Also, someone in this thread mentioned about looking for "Proficiency Assessment" under my purchased item list. I do not see that, I only see "ICD-10-CM Code Set Training".  Thus, at least I conclude this is it for me..no more extra tests. 

Will there be any title given as having proficient in ICD-10-CM or this certificate will be the enough proof?

Thanks
Shree


----------



## kumeena

I took online proficiency time based test yesterday. I passed with 93% and finisihed in 1.45 min. In our facility we had 13 week course for ICD 10.That really helped me lot.

Good luck for everyone.


----------



## dcourtney

*Dc cpc*

For those of you who have taken the 16 hour online course, I have a question, the so called modules in the AAPC course are they chapter specific modules, I just recently took an online course through 3M and these modules were chapter specific and there was also questions during and after, there were also pretests, practice tests and post tests for each module. there was also a 25 question proficency test at the end when  you had completed all the modules. By passing the post test for each module you recieved 2 CEUS.  I quess what I'm asking is this 3M course similar to the AAPC course. And dose this mean that what I've done would satisfy the requirements for the ICD10 proficiency. any advise would be helpful.

DC CPC


----------



## dwiggins

so is the online study questions multiple choice


----------



## Michele Price

I have a question? It seems they are making it sound like there is not test you have to take when you take the online course, but in fact there is a 150 test questions in option one and in option two there are 75?  Can you clarify again? Please? 

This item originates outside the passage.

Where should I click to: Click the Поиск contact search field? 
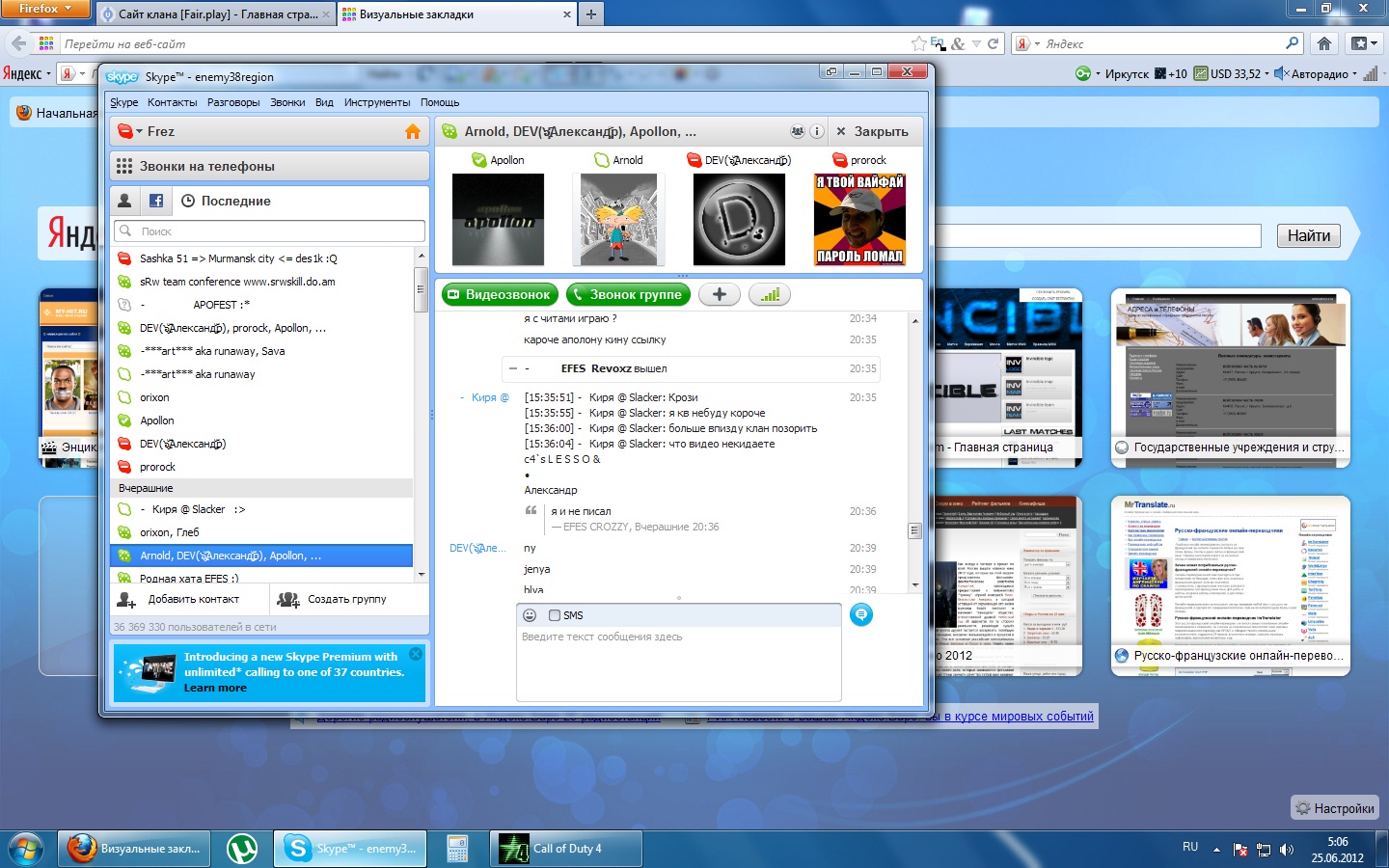click(x=270, y=231)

Option 1: At Your Own Pace
16-CEU course with online exercises
No time limit
Unlimited attempts
150 questions 
Open book, online, unproctore[/U]d
$395 - $595

Option 2: Timed Assessment
Online exercises only
Time limit (3.5 Hours)
Two attempts
75 questions
Open book, online, unproctored

Please clarify because it looks to me like you have take a test either way, which is understandable.


----------



## AR2728

Michelle--

Option 1: Includes 150 questions within an ICD-10 training progam-not necessarily a "test" at the end. The completion of the program with correct answers satisfies the proficiency.  Perfect for those who do not have access or have not had official ICD-10 training. 

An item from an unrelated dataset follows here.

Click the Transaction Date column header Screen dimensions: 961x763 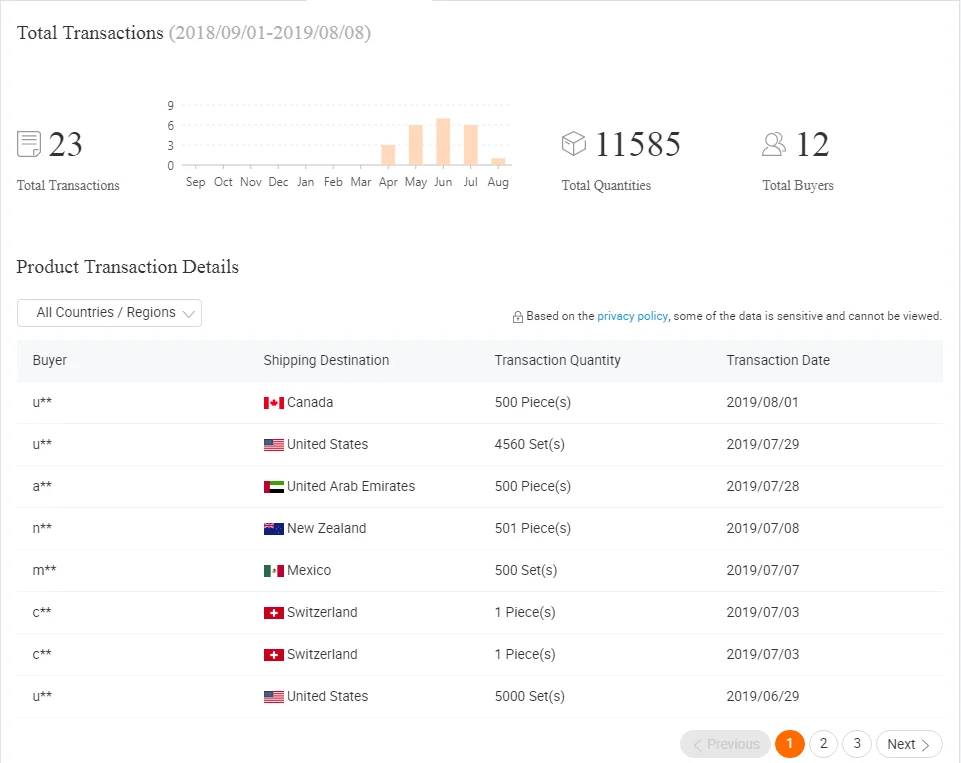pos(778,361)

Option 2: The timed is simply the exam with 75 questions-no training provided.


----------



## Birdie625

*Online ICD10 inclds prof need*

Hi, per the confirmation eml from AAPC for the online ICD10 course, it says:

"Includes ICD-10-CM Proficiency Assessment: Successful completion of this course will satisfy AAPC's certification maintenance requirements for ICD-10-CM"

I havent rcvd the training manual that course comes with, so have contacted AAPC re: that.  Borrowing someones for now.

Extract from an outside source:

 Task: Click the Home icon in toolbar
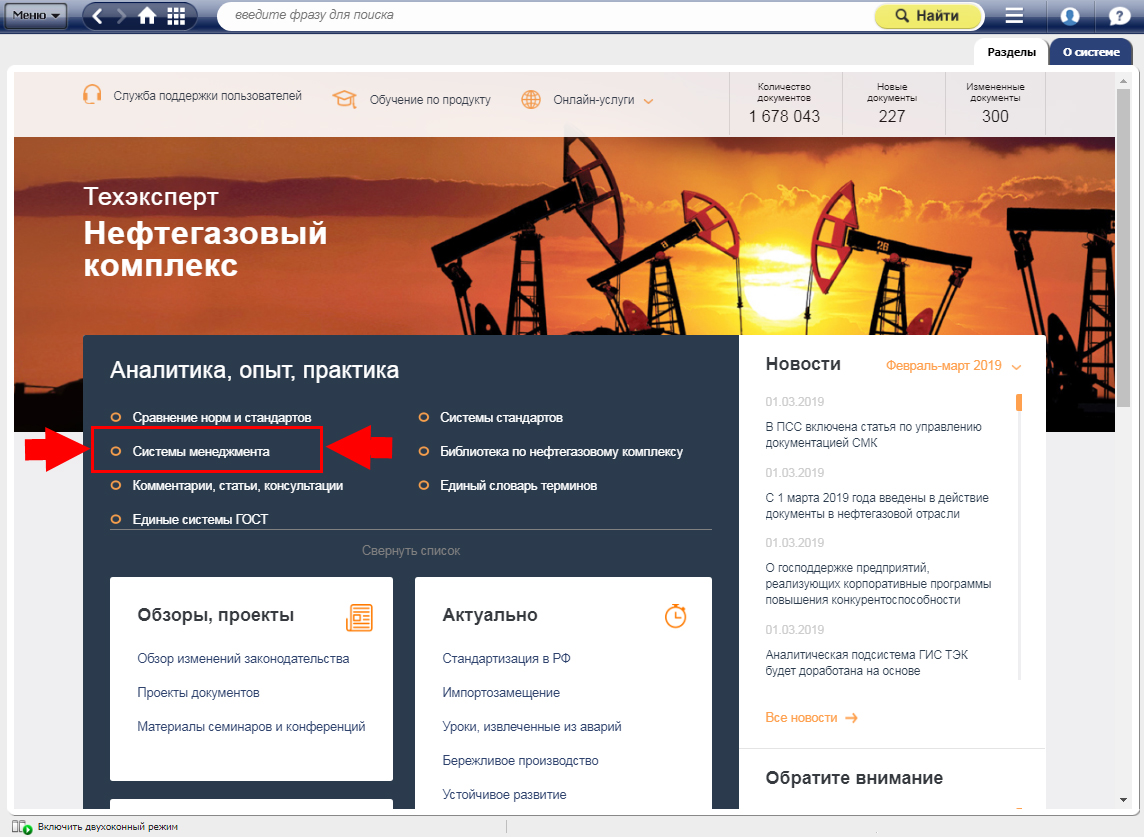point(147,16)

Hope that helps if still wondering.


----------



## yorkj

*Saka CPC*

Can anyone who started the online 150 question ICD10 course confirm if the questions are multiple choice?


----------



## dkllhrd

*DO I have to.........*

I only do physician billing. Do I have to test for the ICD-10 for hospital billing as well?


----------



## mjb5019

*ICD-10 proficiency*

Yes, the online section tests for the icd 10 online course work just like the Test yourself for the Healthcare Business Monthly/old Coding Edge magazine. you take the section test, click grade and anything you miss you can go to Rationale and see the rationale and then correct your answer and resubmit.


----------



## mjb5019

*Multiple guess*

Yes, the aapc online ICD 10 training course tests are multiple guess.


----------



## tblmt1966

Yesterday, I had someone verify my credential and to my surprise AAPC is showing that I have NOT taken the ICD-10-CM Proficiency Exam. I called AAPC and they confirmed that they do not show I took the exam. I explained to her I took the test on 12/17/2014 with time I signed on and when I finished. I was instructed to fax my certification to them. As of today when I check still does not show that I took and pass the exam. I suggest that if everyone that took the exam to check the credentials as well.


----------



## Rhonda Buckholtz CPC

Please rest assured that we have not lost anyone's results. We do have a technical glitch that is making it not show up for you on the website. I promise we will get it resolved as soon as possible and we have been working around the clock since the problem was identified. I apologize for this additional stress, but I guarantee you that your results are not lost. Please give us a couple of days to fix the issue. If you have any additional concerns, please feel free to contact me directly at rhonda.buckholtz@aapc.com.


----------



## Rhonda Buckholtz CPC

The issue has been resolved, thank you so much for your patience.


----------



## OregonCoder

*Need certificated for passing proficency exam!!*

Where can I find proof I passed the test?  I thought I would get an email or something.  Thanks for any help!!


----------



## nrjimenez

Is the timed Proficiency Exam multiple choice?


----------



## bharris77

*On-line proficiency*

I purchased the online ICD-10 training through AAPC. This included the 16 CEU credits and the proficiency test at the end of the training. Once you have completed all of the modules then there will be a proficiency test at the end that you will need to complete with a minimum score in order to have ICD-10 proficiency status. I called AAPC and confirmed that all I needed was to complete the modules and take the test at the end and I would be proficient.You do not have to purchase an additional examination ($60) in order to be listed as proficient. I can send you the certification sheet and a copy of the website where it shows the modules along with the final examination in order to complete the necessary requirements of AAPC to be considered ICD-10 certified. Fell free to call me if you need any assistance with understanding the modules. I have been certified for over 2 years now with ICD-10 and speak at my local AAPC chapter about ICD-10 in order to assist others with getting their certification.

Betty Harris
601-966-1050
bharris@umc.edu


----------



## dkaz1

BHarris--thank you for your posting regarding the ICD10 Online course, but I am confused--

Originally the ICD10 Online course was stated to have quizzes to be answered at the end of each module and that if a question was answered incorrectly, you could review and change your answer.  Upon completion of all the ICD10 online course modules with a 100% accuracy on all related quizzes, you would have satisfied AAPC's requirement of ICD10 proficiency and no further testing, quizzing would be necessary.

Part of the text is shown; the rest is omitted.